Странным было вот что: по всем внешним отличительным признакам это был парень. Ну, да, достаточно взрослый, но даже так плохо смахивающий на восьмидесятилетнюю бабульку, откармливающую своего внучка. И то ли родители его так девчонку хотели, что аж инстинкты бабские в нем поселились, то ли недобрым все это дело было - так или иначе с каждой минутой этот Крис не нравился Кэйе все больше. А учитывая, что Рагнвирдр, притащивший свой зад сюда напару с Альберихом, еще вполне себе дышит и осуществляет процессы жизнедеятельности, хозяину этой квартиры пора бы отращивать до жопы патлы и красить их в серый. Чтоб уж наверняка.
– Ну... Я собираюсь отмечать.
– То понятно.
– Перетащи клеенку с одного стола, – он кивнул в сторону гостиной, – сюда, на этот. А отсюда убрать всю дребедень надо. Потом посуда, шторы и елочка.
– Ты ж у нас вроде как безногий, а не безрукий, – чувства мешались как снежок в стеклянном шарике. С одной стороны Кэйе и радостно было, что лицезреть и особенный диалог с хозяином квартиры вести не придется, а с другой работать тоже было, грубо говоря, в лом. Да и тут не только бы обновить занавески не помешало, тут и ремонт бы лишним не был.
– Не слушай его, это же все?
– Ну.. Наверно, – ох уж это наверно. Не нравилось оно ни Дилюку ни Альбериху.
Клеенки перетащили раза с четвертого. Не от тяжести их, конечно же, а от "потому что Кэйа с нотками пидора" со слов Дилюка.
Первой возможностью присутствовать в каком угодно уголке квартиры Альберих воспользовался, а потому ретировался поспешно в зал. Это стало главной его ошибкой, ведь первым, что обнаружил брюнет, стал маленький журнальный столик, который по хорошему следовало бы протереть и привести в порядок.
Второй ошибкой стала быть надежда сероглазого отдохнуть от Криса. Этот тип вообще везде и всюду за ними таскался, сопровождая каждое движение - не важно, Кэйи или Дилюка, какими нибудь очень остроумными комментариями и историями из жизни. И, наверно, все таки лишним будет уточнить, что комментарии те с остроумием имели сходства меньше, чем лягушка с кошкой, а от его "маленьких" стори-таймов тянуло то ли взвыть от абсурдности происходящего, то ли на стенку полезть.
Отличительной особенностью квартиры являлась относительно новая мебель. Правда собранная человеком явно под градусом, но новая. Шаталось оно все как грудь без лифчика, однако доверие, что не рассыпется в песок прямо сейчас, внушало.

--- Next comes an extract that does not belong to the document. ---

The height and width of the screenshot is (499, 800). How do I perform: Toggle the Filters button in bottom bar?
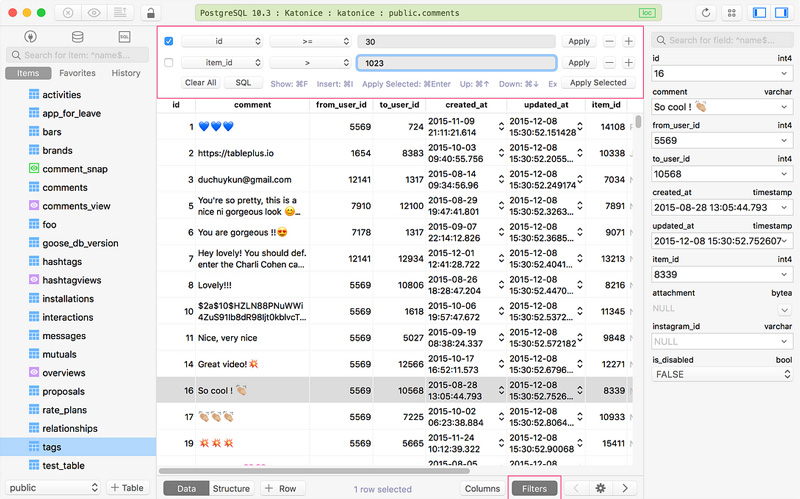pos(535,488)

Поэтому, когда хозяин своей берлоги опомнился, что в душе не чает о местонахождении елочных игрушек, Кэйа без особого страха стал шарить везде, где было сказано. На полках в шкафу, за полкой в шкафу, под шкафом, на полке шкафа, и все это в разных, кстати, шкафах. И, видимо когда гном в край отчаялся, то повел Альбериха в кладовку. Там все сплошь было похоронено в куче мусора и хлама. А главное, над сие горой гордо возвышались еще и полки, которые тоже были переполнены и ломились от разномастных банок-склянок с овощами на зиму. Ну, зима наступила, а душа русская все никак не распрощается со своими трудами былых лет. Там игрушек тоже не оказалось. Крис помрачнел. Хотя даже надеяться, что в той тайной комнате могло хотя бы предположительно храниться что то подобное - не особенно умно.

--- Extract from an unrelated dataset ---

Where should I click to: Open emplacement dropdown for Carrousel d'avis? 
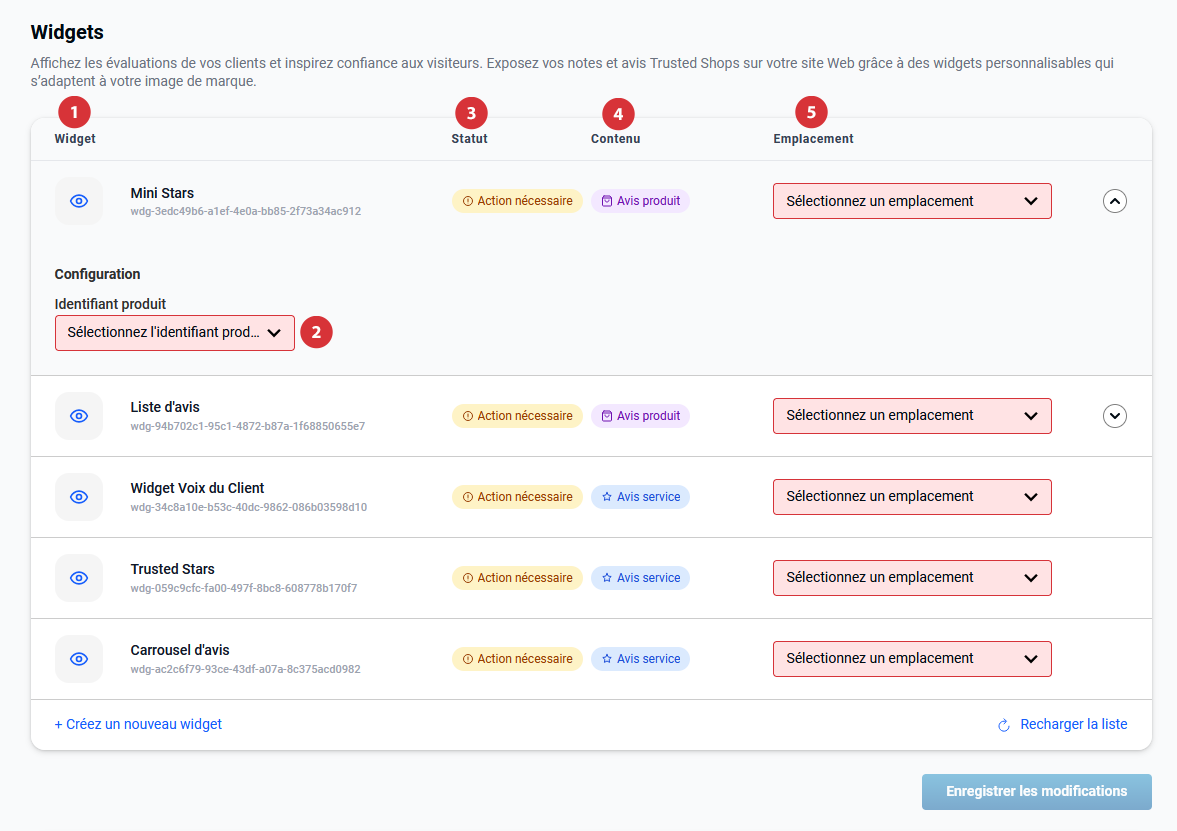(x=911, y=659)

– Кэйа, помощь нужна, – кухня находилась совсем рядом. Вероятно, пока Альберих шарил по сусекам и открывал новые черные дыры вселенной в квартире полу-мертвого провинциального поселка, Рагнвиндр занимался исполнением прямых поручений с самого начала. Если конкретно, сейчас перемывал посуду. И естественно, выпади эта ноша нелёгкая на плечи Кэйи, он бы сделал все возможное, дабы выкрутиться из нее и запрячь брата. Потому что противно.
– Тарелки - это такие круглые блинчики, если что, – брюнету потребовалось сделать всего лишь шаг, чтобы оказаться в одной с ним, Дилюком, комнате.
– Как остроумно, ты в комики идти не планировал? – он поднял чуть выше глубокую тарелку с немым вопросом, мол, классный такой блин, да?
– И как по твоему я бы совмещал тогда свою блядскую потаскуху и это? Что за войнушки с керамикой, братик?
– Мне нужно, чтобы ты разложил все это, а то места нет уже, – и, видя мину Кэйи добавил, – она уже помыта. Мной. Так что в качестве не утруждайтесь сомневаться.
Альберих особо не перечил. Молча начал брать по тарелочке, ложечке, вилочке, протирать их неспешно и раскладывать их сначала по кучкам соответственно.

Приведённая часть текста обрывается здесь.